* start PASSAGE TO READ *

The Bose speaker on my bedside table blasts out Micheal Gungor’s song: Beautiful Things I raise my hands, arms fully extended. I tilt back my head and gaze into heaven behind closed eyelids and though I can’t see The Throne, I know I am near. A fierce sob escapes and I let the tears flow—the lyrics become my prayer to God:
All this pain
I wonder if I’ll ever find my way
I wonder if my life could really change at all
All this earth
Could all that is lost ever be found
Could a garden come up from this ground at all
You make beautiful things
You make beautiful things out of the dust
You make beautiful things
You make beautiful things out of us
I sob-sing the lyrics and they become my pleading affirmation. And I beg, O LORD, don’t let it be for nothing. Don’t waste it. Please. Make it count.
Each tear drops as a testament to my try-hard’ing life. Trying hard to make things not be what they appear. Trying hard to make me something more acceptable, enjoyable, useful, valid. (That last one was for levity!) Trying to make all the suffering compose a song that will glorify Him and give others hope. And then I realize it. My hope is sketchy too. And then I wonder how can all these authors really write to us about how it’s done. About how to turn it around. About how to harness the dream…tell the story…live the life…change the world.

* end PASSAGE TO READ *
* start RECORD LIST *

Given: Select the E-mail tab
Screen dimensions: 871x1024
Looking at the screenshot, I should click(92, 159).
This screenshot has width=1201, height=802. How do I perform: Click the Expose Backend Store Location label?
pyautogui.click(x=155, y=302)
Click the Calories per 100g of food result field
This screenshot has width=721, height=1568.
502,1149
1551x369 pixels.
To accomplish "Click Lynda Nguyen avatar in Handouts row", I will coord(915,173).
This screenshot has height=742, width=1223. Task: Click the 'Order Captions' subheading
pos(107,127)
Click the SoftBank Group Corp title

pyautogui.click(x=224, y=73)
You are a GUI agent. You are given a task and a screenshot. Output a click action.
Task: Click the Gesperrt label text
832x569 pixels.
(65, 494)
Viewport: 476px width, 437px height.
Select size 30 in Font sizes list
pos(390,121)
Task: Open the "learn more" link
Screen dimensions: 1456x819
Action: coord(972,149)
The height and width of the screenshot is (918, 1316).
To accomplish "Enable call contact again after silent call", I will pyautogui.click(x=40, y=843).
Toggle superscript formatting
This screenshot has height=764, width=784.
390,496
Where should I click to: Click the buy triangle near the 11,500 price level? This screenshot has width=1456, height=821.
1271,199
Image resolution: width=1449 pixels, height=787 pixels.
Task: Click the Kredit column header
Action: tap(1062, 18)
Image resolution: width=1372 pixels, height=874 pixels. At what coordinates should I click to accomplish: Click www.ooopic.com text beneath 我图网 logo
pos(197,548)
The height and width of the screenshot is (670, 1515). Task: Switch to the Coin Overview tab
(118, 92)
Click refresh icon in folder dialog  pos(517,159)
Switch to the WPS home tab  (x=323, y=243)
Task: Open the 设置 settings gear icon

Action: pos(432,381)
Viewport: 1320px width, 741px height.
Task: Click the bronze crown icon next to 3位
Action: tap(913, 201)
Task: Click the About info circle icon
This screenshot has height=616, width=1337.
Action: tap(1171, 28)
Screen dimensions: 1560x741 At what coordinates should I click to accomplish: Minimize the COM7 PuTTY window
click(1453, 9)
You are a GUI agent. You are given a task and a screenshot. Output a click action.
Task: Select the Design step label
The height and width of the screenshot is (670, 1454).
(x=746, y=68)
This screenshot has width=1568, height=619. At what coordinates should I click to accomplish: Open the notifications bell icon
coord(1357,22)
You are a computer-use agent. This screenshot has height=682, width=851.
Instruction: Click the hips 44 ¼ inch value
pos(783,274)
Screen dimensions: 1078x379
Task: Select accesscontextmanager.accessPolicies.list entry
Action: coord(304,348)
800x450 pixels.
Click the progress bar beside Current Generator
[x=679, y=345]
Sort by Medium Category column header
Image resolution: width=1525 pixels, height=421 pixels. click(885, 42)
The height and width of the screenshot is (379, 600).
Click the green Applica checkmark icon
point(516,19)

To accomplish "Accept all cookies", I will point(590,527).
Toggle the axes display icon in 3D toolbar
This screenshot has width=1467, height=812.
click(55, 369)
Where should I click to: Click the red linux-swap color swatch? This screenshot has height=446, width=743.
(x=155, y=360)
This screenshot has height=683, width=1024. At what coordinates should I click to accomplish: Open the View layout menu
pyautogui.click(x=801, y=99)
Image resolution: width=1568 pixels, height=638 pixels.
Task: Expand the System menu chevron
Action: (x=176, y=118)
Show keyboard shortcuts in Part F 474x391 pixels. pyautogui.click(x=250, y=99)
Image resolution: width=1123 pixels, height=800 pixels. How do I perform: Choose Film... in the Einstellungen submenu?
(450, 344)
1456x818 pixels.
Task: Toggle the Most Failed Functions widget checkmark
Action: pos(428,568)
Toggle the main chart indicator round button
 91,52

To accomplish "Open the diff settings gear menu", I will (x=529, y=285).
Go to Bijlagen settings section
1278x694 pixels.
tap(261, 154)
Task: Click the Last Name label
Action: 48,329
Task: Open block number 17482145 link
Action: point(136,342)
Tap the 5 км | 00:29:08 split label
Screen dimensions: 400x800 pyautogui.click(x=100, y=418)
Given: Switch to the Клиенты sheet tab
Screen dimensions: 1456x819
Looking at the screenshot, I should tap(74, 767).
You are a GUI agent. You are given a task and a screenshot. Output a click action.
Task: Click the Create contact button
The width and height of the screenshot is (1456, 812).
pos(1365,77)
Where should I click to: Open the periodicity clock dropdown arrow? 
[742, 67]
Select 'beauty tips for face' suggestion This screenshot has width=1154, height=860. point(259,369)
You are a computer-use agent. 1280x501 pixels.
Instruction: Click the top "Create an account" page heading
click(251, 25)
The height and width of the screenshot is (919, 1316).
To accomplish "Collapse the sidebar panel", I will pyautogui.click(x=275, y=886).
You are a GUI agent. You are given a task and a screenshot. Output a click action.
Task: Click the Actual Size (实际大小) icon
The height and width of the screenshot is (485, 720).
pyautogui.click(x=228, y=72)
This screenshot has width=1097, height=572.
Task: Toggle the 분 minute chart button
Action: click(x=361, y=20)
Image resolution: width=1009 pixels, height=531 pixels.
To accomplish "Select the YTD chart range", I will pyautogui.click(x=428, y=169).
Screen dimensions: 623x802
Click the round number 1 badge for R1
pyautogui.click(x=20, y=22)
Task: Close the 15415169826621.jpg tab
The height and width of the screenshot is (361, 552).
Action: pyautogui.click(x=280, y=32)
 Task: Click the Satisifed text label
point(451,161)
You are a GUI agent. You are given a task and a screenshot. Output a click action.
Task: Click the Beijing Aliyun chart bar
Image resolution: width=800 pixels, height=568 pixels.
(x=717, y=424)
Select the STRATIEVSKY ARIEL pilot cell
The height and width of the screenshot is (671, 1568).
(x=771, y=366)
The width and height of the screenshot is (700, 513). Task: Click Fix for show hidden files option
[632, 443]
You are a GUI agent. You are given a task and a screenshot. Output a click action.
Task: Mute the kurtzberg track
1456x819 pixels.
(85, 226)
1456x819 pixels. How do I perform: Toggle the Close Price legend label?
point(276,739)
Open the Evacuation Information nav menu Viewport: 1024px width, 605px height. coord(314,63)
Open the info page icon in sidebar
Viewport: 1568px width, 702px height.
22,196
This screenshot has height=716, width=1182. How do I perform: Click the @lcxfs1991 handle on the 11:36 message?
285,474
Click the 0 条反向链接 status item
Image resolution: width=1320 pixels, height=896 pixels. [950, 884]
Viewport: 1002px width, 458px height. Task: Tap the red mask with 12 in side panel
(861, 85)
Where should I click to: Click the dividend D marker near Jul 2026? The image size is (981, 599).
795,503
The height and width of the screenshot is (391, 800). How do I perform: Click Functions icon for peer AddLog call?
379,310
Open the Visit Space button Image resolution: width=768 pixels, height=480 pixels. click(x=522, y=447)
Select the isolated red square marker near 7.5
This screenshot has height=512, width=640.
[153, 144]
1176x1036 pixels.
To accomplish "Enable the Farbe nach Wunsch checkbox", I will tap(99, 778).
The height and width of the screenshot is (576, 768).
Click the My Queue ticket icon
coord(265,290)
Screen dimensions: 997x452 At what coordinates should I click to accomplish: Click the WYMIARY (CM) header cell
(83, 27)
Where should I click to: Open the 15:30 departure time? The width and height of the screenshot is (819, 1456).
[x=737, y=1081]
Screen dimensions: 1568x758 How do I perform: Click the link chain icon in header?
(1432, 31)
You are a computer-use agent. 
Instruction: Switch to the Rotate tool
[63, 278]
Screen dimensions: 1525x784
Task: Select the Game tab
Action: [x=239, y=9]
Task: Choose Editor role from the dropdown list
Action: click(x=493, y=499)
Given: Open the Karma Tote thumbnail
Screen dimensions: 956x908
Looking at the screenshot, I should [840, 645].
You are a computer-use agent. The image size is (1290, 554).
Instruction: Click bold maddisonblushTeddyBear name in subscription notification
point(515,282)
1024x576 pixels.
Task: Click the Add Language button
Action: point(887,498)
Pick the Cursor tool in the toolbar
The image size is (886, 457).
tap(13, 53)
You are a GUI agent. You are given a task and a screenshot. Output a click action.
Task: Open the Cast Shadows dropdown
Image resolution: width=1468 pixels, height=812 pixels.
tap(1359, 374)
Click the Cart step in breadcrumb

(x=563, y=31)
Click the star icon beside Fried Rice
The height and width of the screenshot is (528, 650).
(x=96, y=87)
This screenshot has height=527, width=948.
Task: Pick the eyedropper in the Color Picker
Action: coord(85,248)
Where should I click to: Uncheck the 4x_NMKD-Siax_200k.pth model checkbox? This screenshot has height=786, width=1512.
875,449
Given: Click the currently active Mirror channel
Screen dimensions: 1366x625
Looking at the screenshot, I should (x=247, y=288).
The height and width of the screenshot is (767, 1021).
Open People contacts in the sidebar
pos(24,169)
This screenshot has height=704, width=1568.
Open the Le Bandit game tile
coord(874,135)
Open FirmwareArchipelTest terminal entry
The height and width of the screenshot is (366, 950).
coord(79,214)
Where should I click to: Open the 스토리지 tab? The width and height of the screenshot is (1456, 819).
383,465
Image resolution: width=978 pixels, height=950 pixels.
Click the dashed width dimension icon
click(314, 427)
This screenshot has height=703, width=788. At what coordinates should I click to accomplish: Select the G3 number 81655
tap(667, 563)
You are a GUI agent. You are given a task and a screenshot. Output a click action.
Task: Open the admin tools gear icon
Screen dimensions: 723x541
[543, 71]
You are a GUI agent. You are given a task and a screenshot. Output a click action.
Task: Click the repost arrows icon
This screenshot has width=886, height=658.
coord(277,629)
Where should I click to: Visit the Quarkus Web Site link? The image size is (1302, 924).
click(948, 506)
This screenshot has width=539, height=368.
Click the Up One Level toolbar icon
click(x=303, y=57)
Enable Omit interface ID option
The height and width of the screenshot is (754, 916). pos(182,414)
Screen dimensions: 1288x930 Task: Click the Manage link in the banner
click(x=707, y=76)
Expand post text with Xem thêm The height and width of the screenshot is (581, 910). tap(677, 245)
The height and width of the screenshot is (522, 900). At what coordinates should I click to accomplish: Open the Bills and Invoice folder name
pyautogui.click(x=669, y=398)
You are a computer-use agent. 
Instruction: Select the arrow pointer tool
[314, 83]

* end RECORD LIST *

- TASKS TO CARRY OUT
1 - Summarize the worship passage in two sentences.
2 - Rewrite the lines of the worship passage that begin at the words "The Bose speaker" and stop after "Make it count.", changing "ground" to "soil".
3 - In the worship passage, list every adjective in the sentence that begins "Trying hard to make me something more".

- WRITTEN RESPONSES
1 - While a bedside speaker plays the song Beautiful Things, the writer raises both hands, weeps, and turns its lyrics into a prayer begging God not to waste the pain. The writer then reflects on a life of trying hard, realizes that this hope is sketchy too, and wonders how authors can really write about how to turn life around.

2 -
The Bose speaker on my bedside table blasts out Micheal Gungor’s song: Beautiful Things I raise my hands, arms fully extended. I tilt back my head and gaze into heaven behind closed eyelids and though I can’t see The Throne, I know I am near. A fierce sob escapes and I let the tears flow—the lyrics become my prayer to God:
All this pain
I wonder if I’ll ever find my way
I wonder if my life could really change at all
All this earth
Could all that is lost ever be found
Could a garden come up from this soil at all
You make beautiful things
You make beautiful things out of the dust
You make beautiful things
You make beautiful things out of us
I sob-sing the lyrics and they become my pleading affirmation. And I beg, O LORD, don’t let it be for nothing. Don’t waste it. Please. Make it count.

3 - acceptable, enjoyable, useful, valid